### Records supplied ###

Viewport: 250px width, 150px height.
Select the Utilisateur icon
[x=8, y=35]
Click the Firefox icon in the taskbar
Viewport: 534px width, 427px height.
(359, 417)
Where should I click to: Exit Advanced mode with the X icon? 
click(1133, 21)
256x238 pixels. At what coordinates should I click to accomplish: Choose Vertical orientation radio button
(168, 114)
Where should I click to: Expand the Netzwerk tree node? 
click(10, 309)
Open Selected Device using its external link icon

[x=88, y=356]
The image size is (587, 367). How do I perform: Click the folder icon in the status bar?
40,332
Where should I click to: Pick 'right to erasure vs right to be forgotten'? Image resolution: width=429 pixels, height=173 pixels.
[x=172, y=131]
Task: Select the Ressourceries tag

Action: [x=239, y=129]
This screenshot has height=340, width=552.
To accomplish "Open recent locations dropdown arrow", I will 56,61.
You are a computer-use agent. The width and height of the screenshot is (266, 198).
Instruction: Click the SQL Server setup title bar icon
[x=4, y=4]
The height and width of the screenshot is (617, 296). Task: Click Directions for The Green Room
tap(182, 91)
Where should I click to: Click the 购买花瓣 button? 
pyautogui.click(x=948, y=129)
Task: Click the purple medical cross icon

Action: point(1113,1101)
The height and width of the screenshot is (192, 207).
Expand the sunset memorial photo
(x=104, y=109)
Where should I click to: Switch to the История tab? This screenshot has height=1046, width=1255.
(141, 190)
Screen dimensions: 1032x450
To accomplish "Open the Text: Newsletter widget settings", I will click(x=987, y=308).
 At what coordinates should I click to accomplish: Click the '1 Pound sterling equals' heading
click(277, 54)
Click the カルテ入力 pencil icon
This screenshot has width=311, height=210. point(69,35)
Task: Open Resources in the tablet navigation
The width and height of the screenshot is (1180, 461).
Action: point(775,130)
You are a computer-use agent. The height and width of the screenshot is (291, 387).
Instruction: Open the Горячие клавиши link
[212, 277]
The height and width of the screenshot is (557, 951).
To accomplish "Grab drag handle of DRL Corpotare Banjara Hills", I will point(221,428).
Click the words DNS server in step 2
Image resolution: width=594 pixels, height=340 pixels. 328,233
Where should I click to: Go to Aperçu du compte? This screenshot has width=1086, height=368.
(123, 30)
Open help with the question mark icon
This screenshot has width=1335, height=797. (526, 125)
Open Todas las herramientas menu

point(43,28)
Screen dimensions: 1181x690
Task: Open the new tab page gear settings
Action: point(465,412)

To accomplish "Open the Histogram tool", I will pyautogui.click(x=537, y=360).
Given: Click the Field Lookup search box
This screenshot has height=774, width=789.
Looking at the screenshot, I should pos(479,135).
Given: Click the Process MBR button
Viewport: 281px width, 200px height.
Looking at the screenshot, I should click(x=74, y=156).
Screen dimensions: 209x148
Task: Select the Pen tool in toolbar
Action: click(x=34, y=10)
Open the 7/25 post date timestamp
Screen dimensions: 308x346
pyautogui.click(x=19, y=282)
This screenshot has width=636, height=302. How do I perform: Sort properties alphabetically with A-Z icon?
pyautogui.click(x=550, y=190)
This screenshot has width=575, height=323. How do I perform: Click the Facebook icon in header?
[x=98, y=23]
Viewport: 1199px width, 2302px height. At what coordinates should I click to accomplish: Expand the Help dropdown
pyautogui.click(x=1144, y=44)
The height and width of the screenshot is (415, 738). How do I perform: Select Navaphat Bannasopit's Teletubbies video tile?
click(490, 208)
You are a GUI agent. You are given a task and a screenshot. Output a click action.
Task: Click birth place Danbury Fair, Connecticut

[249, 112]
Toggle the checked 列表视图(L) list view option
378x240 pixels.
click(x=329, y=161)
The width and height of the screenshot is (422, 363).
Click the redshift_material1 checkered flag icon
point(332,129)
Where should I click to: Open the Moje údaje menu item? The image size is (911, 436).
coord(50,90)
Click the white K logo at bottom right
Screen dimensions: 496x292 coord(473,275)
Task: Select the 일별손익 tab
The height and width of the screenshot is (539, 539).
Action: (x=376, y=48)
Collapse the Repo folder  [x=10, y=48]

###

**Problem to solve**: Reproduce the line that contains "Click the redshift_material1" and each line after it through the last line of the entries above, exactly; leave out all earlier lines.

**Task output**:
Click the redshift_material1 checkered flag icon
point(332,129)
Where should I click to: Open the Moje údaje menu item? The image size is (911, 436).
coord(50,90)
Click the white K logo at bottom right
Screen dimensions: 496x292 coord(473,275)
Task: Select the 일별손익 tab
The height and width of the screenshot is (539, 539).
Action: (x=376, y=48)
Collapse the Repo folder  [x=10, y=48]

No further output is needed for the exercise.